Having an extra million bankers or lawyers or fast food workers doesn't help much if you want to hire programmers.

Tim Marman
Thursday, March 27, 2003

The "Creative Class" model might be helpful in picking less-expensive cities.

But NYC is still the center of the universe. One reason to start your own biz is to live/work where the hell you want to.

(EastVillage, married, 2 kids, bought co-op 10 years ago. But, uh-oh, starting the private school thing this fall....$18K for kindergarten).

Bill Seitz
Friday, March 28, 2003

Joel's essay prompted me to post some bullets from my recent research on the possibility of getting an SBA loan to help fund a startup.

Bill Seitz
Friday, March 28, 2003

I guess for me it all comes down to income v. outgo.

Is your income in NY good relative to your expenses in NY?

In purely practical terms, this comes down to things like contacts, sales, and yes, talent pool.

A corner store in NY can justify the high NY rent because it does high volume business. Similarly, a recruitment firm in NY benefits from knowing the territory, though they don't strictly have to be in the area they're headhunting for.

A software company that doesn't have a sales force that goes from corporation to corporation selling things can be located nearly anywhere and do the same amount of sales. So it probably does come down to, as Joel says, talent pool.

Saying the talent pool in NYC is better than other places strikes me as being typical NYC arrogance. It's the same reason New Yorker's don't travel much, and when they do it's to places that aren't big cities and have quirky things (like naked girls in New Orleans or thousand year old buildings in Rome). New York thinks that because it's the center of the universe, everything outside of NY must suck.

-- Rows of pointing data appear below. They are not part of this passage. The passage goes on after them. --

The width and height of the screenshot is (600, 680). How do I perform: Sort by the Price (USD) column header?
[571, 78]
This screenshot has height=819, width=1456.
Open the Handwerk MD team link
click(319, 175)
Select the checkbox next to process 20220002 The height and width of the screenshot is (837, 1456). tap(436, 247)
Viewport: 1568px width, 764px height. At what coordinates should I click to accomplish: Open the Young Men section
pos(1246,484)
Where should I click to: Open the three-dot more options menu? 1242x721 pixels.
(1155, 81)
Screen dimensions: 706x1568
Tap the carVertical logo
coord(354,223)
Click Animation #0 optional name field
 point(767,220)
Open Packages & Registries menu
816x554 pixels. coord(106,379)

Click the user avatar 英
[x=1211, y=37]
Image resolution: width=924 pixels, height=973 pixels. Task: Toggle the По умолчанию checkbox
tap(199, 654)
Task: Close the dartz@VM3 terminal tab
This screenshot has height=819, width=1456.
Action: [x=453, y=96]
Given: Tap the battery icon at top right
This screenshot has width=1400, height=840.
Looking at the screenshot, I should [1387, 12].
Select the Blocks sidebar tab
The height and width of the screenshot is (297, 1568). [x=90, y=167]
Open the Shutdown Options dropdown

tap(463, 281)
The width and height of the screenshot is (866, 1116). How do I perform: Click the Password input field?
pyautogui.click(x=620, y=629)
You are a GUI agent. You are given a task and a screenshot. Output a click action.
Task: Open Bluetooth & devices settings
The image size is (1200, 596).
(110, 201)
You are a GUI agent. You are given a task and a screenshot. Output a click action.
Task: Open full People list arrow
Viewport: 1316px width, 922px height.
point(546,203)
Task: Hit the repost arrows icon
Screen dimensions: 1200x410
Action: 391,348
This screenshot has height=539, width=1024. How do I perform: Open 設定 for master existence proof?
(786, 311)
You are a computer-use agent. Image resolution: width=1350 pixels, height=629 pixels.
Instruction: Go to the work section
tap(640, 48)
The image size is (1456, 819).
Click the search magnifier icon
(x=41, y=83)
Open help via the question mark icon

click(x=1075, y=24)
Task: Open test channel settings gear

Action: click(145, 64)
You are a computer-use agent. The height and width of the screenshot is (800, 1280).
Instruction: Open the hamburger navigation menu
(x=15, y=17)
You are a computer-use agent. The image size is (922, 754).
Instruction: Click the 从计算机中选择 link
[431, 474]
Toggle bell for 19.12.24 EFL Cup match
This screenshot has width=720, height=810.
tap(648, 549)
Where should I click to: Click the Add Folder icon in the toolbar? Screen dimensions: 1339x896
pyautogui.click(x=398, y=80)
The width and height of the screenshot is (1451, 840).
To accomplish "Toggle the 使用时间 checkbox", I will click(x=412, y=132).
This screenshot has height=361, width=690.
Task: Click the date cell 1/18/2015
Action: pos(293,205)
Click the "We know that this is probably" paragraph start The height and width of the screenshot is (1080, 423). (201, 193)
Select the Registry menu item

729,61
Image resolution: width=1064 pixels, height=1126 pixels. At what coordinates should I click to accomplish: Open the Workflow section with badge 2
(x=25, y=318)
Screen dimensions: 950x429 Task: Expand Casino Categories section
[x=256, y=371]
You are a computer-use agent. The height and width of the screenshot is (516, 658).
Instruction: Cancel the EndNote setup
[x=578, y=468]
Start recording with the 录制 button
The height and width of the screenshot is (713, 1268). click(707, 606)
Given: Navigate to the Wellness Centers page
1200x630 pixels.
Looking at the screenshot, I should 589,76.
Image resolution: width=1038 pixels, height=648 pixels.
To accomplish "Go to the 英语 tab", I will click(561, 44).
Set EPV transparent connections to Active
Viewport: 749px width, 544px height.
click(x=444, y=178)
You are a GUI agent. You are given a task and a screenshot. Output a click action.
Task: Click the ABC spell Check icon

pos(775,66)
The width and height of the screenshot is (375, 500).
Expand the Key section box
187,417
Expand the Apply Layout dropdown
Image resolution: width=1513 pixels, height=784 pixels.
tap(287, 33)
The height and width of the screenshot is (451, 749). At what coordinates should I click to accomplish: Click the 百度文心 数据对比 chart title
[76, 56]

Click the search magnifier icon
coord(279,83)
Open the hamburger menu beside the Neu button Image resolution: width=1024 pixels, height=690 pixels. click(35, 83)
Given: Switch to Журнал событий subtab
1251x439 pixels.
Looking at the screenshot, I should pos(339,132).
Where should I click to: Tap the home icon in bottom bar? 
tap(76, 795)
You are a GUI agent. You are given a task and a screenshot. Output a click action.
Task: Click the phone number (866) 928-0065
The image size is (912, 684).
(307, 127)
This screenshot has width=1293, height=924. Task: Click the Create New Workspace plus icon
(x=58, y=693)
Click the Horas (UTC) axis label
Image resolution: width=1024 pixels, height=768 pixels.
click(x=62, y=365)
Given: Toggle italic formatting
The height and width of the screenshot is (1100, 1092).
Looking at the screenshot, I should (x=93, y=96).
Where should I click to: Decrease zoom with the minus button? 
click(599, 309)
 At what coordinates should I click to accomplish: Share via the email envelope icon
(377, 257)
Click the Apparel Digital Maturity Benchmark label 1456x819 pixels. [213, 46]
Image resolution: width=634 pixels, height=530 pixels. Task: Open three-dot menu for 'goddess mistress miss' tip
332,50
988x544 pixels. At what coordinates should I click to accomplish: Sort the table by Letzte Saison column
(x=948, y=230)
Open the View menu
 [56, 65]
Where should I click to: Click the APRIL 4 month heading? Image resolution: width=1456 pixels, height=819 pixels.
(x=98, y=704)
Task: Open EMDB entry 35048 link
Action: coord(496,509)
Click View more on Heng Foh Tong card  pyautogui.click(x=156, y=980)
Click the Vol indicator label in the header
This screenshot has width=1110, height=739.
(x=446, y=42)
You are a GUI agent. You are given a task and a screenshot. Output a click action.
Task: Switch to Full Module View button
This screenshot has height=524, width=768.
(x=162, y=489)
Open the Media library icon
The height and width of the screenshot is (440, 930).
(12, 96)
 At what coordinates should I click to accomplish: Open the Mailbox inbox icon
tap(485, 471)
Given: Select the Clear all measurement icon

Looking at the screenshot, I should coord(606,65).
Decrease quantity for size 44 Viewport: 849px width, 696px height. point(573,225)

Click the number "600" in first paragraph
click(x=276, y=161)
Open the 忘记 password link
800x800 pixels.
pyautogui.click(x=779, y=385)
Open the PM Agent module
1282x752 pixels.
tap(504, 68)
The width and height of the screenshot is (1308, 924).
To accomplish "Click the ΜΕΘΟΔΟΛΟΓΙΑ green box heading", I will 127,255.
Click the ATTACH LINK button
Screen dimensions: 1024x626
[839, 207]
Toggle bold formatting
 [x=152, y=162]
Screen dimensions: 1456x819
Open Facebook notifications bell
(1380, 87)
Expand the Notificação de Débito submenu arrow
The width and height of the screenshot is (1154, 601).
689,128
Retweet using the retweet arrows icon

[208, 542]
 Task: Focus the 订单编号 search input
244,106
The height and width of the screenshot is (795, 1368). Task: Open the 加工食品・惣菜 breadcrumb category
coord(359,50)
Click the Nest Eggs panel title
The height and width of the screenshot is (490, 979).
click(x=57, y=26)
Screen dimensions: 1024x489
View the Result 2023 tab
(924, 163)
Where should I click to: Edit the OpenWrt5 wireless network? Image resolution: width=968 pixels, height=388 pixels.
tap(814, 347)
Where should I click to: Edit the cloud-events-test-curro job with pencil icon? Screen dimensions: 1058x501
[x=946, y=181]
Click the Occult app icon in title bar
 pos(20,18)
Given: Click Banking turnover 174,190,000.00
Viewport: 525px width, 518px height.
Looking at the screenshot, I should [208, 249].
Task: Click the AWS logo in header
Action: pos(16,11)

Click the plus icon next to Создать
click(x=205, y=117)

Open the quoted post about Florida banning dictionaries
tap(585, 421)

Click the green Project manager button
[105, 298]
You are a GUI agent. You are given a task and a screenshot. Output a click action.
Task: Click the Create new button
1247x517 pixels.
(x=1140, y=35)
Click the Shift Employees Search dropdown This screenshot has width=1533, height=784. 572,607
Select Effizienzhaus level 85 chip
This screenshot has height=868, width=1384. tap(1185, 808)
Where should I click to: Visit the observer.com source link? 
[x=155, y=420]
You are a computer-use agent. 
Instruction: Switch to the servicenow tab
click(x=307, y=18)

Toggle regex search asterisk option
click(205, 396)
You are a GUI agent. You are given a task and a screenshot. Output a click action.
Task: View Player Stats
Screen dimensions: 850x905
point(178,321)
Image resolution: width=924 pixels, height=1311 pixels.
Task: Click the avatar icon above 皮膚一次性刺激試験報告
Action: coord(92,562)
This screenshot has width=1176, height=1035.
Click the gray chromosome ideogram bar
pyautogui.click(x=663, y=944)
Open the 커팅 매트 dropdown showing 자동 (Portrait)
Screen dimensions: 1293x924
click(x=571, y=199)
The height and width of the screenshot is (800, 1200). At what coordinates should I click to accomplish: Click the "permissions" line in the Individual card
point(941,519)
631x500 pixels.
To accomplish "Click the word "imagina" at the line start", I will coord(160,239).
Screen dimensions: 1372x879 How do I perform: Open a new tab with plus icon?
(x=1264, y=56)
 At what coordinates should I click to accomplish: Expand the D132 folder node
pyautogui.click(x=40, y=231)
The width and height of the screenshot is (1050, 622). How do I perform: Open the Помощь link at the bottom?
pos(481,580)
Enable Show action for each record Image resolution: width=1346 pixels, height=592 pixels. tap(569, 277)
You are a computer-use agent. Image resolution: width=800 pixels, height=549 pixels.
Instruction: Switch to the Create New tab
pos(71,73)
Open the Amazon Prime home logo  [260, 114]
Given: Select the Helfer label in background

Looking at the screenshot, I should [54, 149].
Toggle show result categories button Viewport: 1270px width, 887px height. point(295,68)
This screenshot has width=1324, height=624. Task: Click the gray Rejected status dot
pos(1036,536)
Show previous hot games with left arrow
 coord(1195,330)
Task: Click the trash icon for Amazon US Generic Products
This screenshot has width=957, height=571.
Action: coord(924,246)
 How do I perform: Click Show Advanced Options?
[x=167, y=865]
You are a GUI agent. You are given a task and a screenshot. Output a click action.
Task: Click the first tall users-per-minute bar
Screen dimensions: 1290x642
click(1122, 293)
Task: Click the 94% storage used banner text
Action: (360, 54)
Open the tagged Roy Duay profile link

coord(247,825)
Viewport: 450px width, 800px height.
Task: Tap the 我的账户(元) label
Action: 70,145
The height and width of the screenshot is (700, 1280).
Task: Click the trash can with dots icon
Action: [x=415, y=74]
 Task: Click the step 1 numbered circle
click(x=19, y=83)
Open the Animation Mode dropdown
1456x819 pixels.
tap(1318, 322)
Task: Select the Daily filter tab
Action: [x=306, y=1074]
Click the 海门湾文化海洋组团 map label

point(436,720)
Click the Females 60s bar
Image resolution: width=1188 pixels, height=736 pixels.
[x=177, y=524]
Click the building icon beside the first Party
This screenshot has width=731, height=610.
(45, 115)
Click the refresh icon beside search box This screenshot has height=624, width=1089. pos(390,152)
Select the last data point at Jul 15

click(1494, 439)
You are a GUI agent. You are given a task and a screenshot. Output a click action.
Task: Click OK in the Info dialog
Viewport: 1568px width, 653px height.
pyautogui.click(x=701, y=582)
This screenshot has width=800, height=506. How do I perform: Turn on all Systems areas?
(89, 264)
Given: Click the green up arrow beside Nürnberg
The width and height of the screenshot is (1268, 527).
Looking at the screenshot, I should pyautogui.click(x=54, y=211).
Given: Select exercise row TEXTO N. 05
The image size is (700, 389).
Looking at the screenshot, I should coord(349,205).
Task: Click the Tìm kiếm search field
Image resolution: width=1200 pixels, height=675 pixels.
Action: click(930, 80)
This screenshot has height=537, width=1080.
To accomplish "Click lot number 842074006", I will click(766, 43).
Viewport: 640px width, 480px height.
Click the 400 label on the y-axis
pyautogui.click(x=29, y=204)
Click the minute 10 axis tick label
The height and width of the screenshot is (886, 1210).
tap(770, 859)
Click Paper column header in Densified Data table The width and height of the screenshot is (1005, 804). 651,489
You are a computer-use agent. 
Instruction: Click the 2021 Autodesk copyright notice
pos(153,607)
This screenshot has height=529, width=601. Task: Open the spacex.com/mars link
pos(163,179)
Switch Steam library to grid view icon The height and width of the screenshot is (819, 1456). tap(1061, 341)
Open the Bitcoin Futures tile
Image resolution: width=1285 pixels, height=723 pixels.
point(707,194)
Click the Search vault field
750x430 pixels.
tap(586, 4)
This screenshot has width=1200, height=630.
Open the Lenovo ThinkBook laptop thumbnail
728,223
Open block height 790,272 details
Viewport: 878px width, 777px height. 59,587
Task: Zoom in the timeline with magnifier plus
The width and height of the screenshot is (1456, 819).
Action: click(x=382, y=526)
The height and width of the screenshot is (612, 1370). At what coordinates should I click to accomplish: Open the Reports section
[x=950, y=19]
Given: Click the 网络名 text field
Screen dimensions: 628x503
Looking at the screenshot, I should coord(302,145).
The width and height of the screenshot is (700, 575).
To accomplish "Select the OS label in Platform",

This reminds me of that Netzero (Juno) ad about the phone jack. Well, the Internet is the same everywhere in the US, and so is and Barnes & Noble. This means programmers have access to similar resources everywhere you go.

The same way city-based musical styles are dying out because of top 40 radio, programmers everywhere are pretty much the same.

Obvious exceptions to the rule are programmers that migrate to where the jobs are like actors heading to LA and NY.
Saturday, March 29, 2003

I'm a former New Yawker (born and raised, Chelsea/TheVillage). I spent 9 years in Silicon Valley (Cupertino, Apple).

An intangible expense I've always felt about Manhattan is that it is impossible to turn it off. As a programmer I would quickly go insane because of this.

I remember I used to walk up to the NYPL on 42nd St. and nestle into a seat in the great reading room as one of the few sanquaries I could easy get too. Even there you could find some questionable charaters sitting in the darkness.

The sensory overload. Ahh yes, summer in the city walking to the newstand on another humid early Sunday morning for a Times the unmistakable aroma of urine wafting up from the 14th street IRT station below ...

Seriously, how do you guys keep that all at bay and get into the zone to code?

DOuglass Turner
Sunday, March 30, 2003

LOL: that reminds me of this guy I knew about 8 years ago from Cali who decided to move back: "I just woke up one day and realized that I'm not going to start liking the smell of urine."  I didn't try to talk him out of it.

It is true that NYC, being a booming chaotic metropolis, can be distracting.  There's always more to do than you can possibly fit in, there's always some kind of street drama going on, there are people yelling at you in languages you didn't know existed.  Some sickos like this.

As far as "the Zone", I guess it depends on your work environment.  I think that cubicle-land everywhere is painfully similiar, with similiar distractions (OK, I didn't have to worry about ticker-tape parades in Chicago).  Lately I've been working at home a lot, so I can just crank up the music, make some coffee, and watch the rhythms of Second Avenue.